PORT ANGELES — John Nutter built a wide web of relationships across the North Olympic Peninsula through his work, his interests and his friendships.
He died at age 54 three days before Christmas at UW Medical Center — Montlake.
His wife, Christy Nutter, said he was diagnosed with pancreatic cancer after a visit to the Olympic Medical Center emergency room just 11 days earlier. The illness progressed quickly after it was discovered.
“We didn’t know,” she said. “It was very fast.”
She described the weeks surrounding his illness as disorienting, marked by how suddenly everything changed. The speed of his decline, she said, left little time to prepare.
Support from family and friends has come from many directions.
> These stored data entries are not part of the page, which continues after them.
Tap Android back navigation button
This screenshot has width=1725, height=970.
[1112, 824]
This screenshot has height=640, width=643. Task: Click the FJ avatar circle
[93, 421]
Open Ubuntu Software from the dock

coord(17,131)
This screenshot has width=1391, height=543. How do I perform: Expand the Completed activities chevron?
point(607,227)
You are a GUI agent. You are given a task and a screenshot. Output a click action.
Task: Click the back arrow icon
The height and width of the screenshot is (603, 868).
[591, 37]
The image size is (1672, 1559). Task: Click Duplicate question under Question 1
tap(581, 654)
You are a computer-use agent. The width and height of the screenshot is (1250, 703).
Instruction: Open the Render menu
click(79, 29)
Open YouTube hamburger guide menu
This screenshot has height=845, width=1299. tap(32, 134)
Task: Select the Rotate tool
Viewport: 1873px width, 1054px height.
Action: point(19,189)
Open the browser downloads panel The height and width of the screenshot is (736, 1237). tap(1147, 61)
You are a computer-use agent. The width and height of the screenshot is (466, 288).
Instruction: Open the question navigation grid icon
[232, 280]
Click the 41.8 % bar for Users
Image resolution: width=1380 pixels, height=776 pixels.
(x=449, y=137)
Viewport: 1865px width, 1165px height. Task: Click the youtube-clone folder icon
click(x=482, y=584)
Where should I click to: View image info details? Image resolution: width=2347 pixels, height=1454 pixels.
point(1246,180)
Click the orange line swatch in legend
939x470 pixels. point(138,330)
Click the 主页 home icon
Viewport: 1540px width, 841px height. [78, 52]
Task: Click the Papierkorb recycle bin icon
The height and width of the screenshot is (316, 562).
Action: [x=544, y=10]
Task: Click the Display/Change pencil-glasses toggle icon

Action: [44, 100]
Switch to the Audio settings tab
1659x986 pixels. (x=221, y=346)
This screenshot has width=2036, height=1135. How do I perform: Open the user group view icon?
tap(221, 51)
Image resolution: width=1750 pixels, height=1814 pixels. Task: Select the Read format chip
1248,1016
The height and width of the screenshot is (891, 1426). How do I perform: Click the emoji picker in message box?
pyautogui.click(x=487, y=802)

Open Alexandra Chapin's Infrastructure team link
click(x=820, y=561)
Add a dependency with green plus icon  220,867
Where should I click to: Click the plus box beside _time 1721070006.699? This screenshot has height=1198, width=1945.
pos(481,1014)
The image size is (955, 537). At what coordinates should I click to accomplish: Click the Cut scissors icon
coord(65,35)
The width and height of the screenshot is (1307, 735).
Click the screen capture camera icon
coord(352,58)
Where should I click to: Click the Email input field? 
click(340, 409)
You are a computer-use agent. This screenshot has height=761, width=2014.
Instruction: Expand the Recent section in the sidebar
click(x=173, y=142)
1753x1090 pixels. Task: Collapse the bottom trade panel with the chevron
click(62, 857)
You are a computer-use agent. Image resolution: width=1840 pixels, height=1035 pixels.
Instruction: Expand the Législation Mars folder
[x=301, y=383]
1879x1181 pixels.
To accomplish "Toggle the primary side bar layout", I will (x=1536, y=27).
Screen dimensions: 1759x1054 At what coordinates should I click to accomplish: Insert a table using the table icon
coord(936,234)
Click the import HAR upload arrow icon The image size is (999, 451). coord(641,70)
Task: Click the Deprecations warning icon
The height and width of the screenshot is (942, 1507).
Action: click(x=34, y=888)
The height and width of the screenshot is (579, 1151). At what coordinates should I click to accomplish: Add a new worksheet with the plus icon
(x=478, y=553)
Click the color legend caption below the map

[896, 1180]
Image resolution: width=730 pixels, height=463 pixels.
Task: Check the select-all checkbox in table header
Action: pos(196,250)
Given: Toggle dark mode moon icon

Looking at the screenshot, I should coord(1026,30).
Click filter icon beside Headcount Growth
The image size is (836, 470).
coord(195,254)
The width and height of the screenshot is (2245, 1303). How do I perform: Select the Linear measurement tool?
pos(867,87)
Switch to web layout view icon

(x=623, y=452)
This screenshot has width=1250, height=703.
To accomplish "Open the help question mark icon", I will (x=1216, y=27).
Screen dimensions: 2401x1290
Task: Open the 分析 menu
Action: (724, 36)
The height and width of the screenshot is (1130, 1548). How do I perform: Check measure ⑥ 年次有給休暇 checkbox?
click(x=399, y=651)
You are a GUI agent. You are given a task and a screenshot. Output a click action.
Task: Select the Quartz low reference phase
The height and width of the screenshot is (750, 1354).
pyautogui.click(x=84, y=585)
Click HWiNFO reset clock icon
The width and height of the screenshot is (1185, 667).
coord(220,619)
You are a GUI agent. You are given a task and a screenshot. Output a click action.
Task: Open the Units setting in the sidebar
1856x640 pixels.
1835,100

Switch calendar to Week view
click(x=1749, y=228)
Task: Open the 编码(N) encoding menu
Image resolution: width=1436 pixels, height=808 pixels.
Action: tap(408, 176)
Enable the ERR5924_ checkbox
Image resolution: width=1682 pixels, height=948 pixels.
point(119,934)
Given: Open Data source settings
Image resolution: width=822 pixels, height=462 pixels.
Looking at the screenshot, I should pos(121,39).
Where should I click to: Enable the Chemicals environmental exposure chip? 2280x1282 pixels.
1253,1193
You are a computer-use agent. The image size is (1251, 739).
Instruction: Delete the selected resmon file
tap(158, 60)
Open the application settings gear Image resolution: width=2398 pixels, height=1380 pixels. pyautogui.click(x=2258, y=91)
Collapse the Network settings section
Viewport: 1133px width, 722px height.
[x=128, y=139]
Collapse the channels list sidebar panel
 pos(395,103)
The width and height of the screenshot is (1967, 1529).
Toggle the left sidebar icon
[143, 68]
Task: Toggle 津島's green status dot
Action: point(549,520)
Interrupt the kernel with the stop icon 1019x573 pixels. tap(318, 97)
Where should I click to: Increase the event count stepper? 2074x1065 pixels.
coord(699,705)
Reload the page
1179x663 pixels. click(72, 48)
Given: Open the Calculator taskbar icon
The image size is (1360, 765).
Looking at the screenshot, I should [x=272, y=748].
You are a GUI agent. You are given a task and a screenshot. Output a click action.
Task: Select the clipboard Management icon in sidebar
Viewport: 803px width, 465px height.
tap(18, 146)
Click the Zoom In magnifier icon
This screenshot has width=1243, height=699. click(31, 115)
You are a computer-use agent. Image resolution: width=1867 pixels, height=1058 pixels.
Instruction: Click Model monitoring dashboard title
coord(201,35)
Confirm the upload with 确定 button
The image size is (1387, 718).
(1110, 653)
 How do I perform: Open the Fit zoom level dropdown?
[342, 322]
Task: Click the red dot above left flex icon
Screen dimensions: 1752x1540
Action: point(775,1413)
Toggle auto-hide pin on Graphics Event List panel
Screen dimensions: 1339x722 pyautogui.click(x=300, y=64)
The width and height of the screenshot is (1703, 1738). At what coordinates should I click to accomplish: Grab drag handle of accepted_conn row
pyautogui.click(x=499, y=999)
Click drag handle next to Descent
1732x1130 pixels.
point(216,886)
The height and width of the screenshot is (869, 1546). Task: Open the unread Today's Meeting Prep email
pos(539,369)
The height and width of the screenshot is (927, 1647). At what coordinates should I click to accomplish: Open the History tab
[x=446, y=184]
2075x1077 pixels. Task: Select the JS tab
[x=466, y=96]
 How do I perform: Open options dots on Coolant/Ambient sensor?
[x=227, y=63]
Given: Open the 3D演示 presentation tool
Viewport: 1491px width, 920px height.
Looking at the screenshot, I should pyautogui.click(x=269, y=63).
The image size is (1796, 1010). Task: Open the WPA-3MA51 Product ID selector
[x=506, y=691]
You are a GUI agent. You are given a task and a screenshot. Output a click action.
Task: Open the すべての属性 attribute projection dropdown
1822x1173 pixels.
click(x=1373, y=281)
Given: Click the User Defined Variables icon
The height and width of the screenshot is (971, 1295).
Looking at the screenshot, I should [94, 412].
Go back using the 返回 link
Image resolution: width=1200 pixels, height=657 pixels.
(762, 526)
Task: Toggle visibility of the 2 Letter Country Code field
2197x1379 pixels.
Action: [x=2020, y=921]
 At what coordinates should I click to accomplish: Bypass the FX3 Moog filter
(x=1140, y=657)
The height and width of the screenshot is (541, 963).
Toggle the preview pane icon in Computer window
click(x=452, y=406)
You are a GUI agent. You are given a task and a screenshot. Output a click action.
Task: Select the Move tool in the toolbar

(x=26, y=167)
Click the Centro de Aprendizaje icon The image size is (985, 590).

Christy Nutter said one of her daughters lives locally and another arrived from Arizona. John Nutter’s son and daughter, who live out of state, were able to be with him during his hospitalization.
Messages have continued to arrive since his death from across the many parts of his life.
Christy Nutter said her husband moved easily among different circles of friends shaped by the varied chapters of his life — from colleagues and former coworkers on the police force to neighbors and friends connected to their home on Lake Crescent, as well as professional peers, longtime buddies and communities built around his love of airplanes and automobiles.
Each group, she said, reflected a different side of who he was, but all shared a sense of his commitment to the people around him and to the place he called home.
Nutter spent much of his career in public service, where colleagues came to rely on his steady presence and willingness to engage with the community he served.
A celebration of life is being planned at the Cedars at Dungeness Golf Course on Feb. 8 — Super Bowl Sunday — on what would have been his 55th birthday. Christy Nutter said she and her husband first met at a Super Bowl party six years ago.
She said the location may change because the number of people the space can accommodate might not be large enough, given his far-reaching network of friends and acquaintances.
Wherever it is held, she said the setting and tone will reflect what her husband would have wanted: informal, familiar and focused on people rather than ceremony.
A longtime Seattle Seahawks fan, Nutter would have appreciated that the gathering falls on Super Bowl Sunday, she said.
“He would want people to just share stories and watch the Super Bowl with his spirit there,” she said.